Among the 85 test subjects, 373 breathing disorder intervals with no movement and 97 normal breathing intervals were extracted. The performance of algorithm was measured by comparing the detection results after applying the proposed method to each interval with the actual PSG results. The comparison results are presented in the confusion matrix in Table 2. Based on the confusion matrix, the sensitivity, specificity, positive predictive value (PPV), and negative predictive value (NPV) were calculated.
Here, sensitivity refers to the probability with which the proposed algorithm accurately identifies an actual breathing disorder interval, while specificity refers to the probability with which the proposed algorithm identifies an actual normal breathing interval. Therefore, given the results listed in Table 3, there is a low probability that an actual normal breathing interval would be falsely detected as a breathing disorder interval when the proposed algorithm is applied, and the algorithm is approximately 77% accurate in detecting breathing disorder intervals.
IV. Conclusion
Non-contact breathing disorder detection can be used as an alternative to PSG for people suffering from breathing disorders during sleep because fewer sensors are required and measurements can be captured in a more comfortable environment, such as at home. To measure respiratory signals during sleep, this study utilized FMCW radar, which can be used conveniently in daily life owing to its low power consumption and small device. To more accurately extract respiratory signals, the range bin was selected by applying the MPC method after setting the target range based on the power of the breathing bandwidth signal. After determining the baseline with reference to the magnitudes of the respiratory signals extracted, the incidence intervals for apnea and hypopnea during sleep were detected through the reduction in the magnitude of the respiratory signals and the duration of the reduction period. Based on the experimental results, the detection of apnea and hypopnea intervals and extraction of respiratory signals using the proposed method produced results highly similar to those attained using PSG. As none of the proposed algorithms used machine learning, they have the advantage over studies using conventional machine learning techniques of providing a simple detection method with no need to create a pretraining model.

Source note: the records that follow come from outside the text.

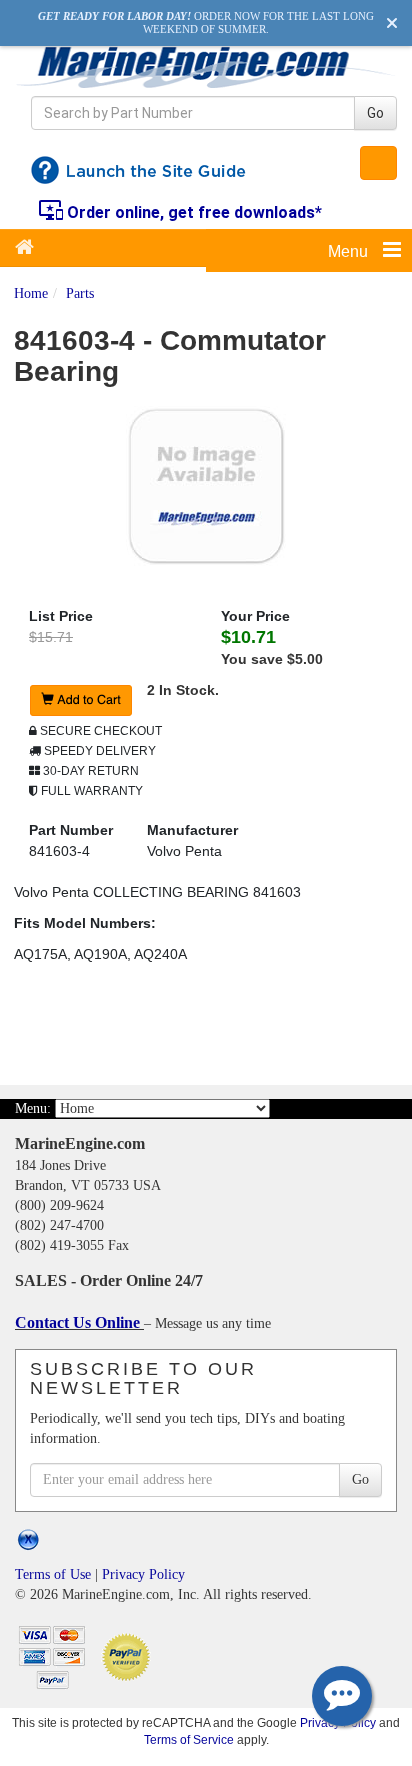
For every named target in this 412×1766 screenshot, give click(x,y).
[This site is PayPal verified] (129, 1655)
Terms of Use (53, 1574)
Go (375, 113)
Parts (80, 293)
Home (31, 293)
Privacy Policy (143, 1574)
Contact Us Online (79, 1322)
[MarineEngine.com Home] (206, 67)
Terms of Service (189, 1739)
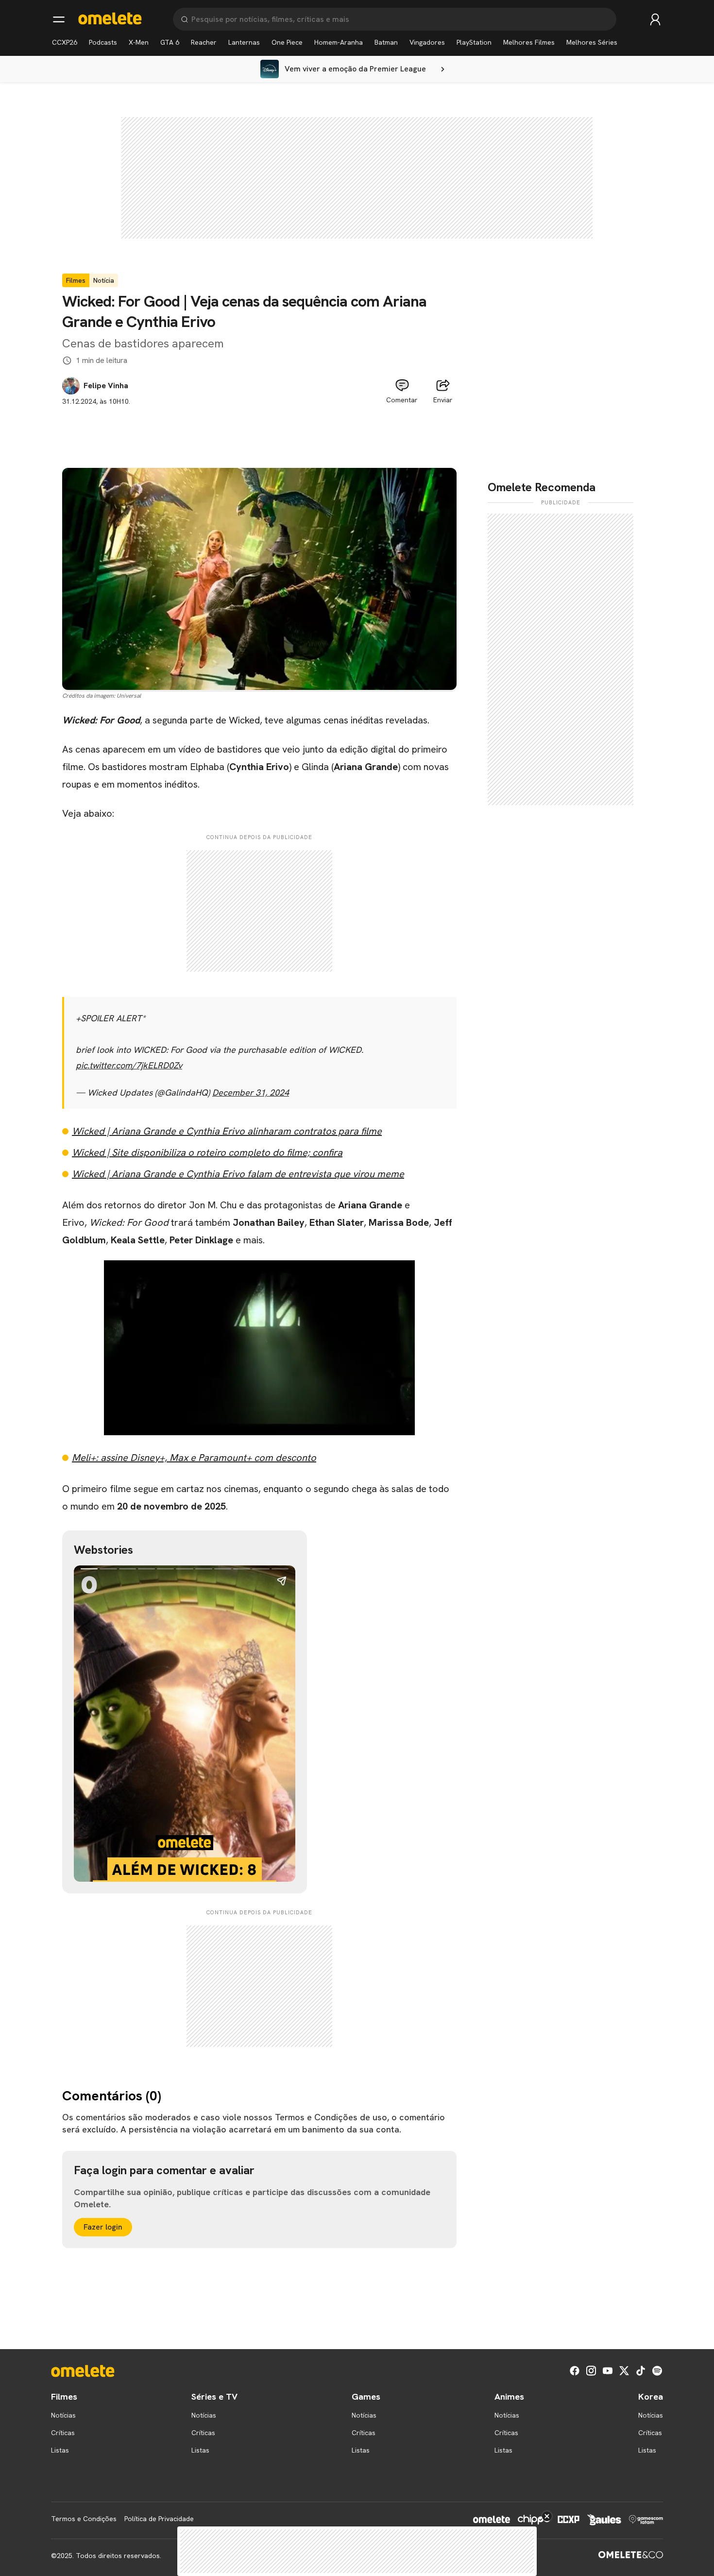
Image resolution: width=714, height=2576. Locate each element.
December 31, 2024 (250, 1092)
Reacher (204, 42)
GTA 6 (169, 42)
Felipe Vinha (106, 386)
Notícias (63, 2415)
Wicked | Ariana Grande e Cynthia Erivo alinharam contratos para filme (227, 1131)
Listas (60, 2450)
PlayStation (474, 42)
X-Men (139, 42)
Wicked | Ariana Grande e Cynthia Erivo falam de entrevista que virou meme (238, 1174)
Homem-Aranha (338, 42)
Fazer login (103, 2227)
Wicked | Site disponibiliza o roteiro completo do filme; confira (207, 1152)
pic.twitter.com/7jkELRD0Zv (129, 1065)
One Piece (287, 42)
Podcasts (103, 42)
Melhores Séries (591, 42)
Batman (386, 42)
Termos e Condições (84, 2518)
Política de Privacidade (159, 2518)
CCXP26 (64, 42)
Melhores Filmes (529, 42)
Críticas (63, 2432)
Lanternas (244, 42)
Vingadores (427, 42)
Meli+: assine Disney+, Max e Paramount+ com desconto (194, 1457)
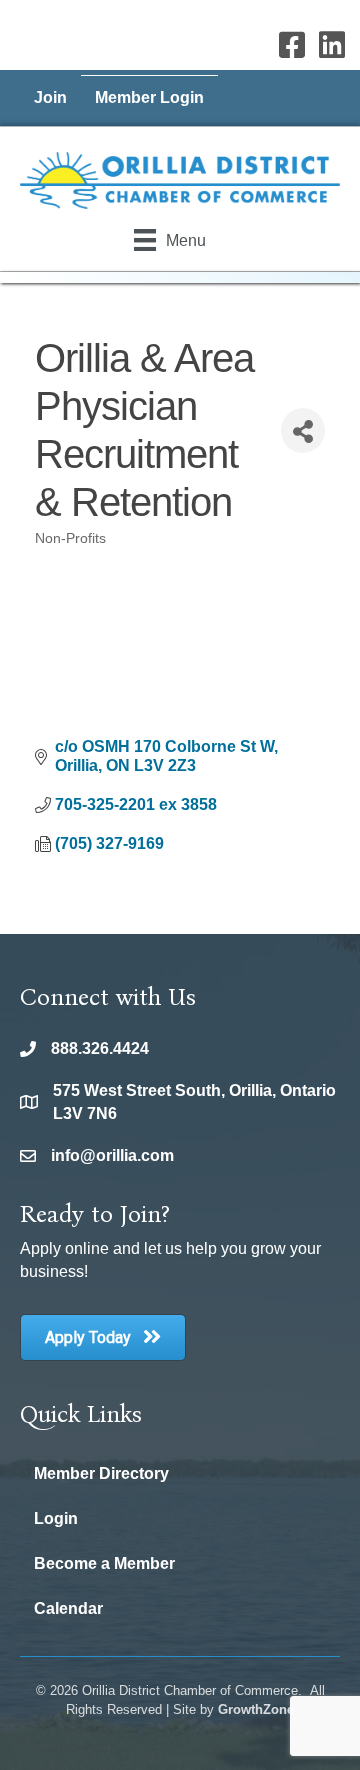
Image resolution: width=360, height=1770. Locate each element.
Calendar (68, 1608)
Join (50, 97)
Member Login (149, 97)
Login (56, 1518)
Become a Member (104, 1563)
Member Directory (101, 1473)
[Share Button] (303, 430)
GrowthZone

The limitations of this study are as follows. First, this study did not fully consider the movements of the test subjects during sleep. When test subjects move, the micro-displacement caused by breathing is hidden by the movement of the body, resulting in lower accuracy in the detection of breathing disorder intervals. Furthermore, the proposed algorithm can be used to detect respiratory event-related arousal. To accurately detect breathing disorders in test subjects in a sleep state, respiratory signals extracted in more diverse contexts must be analyzed, and new descriptors should be considered.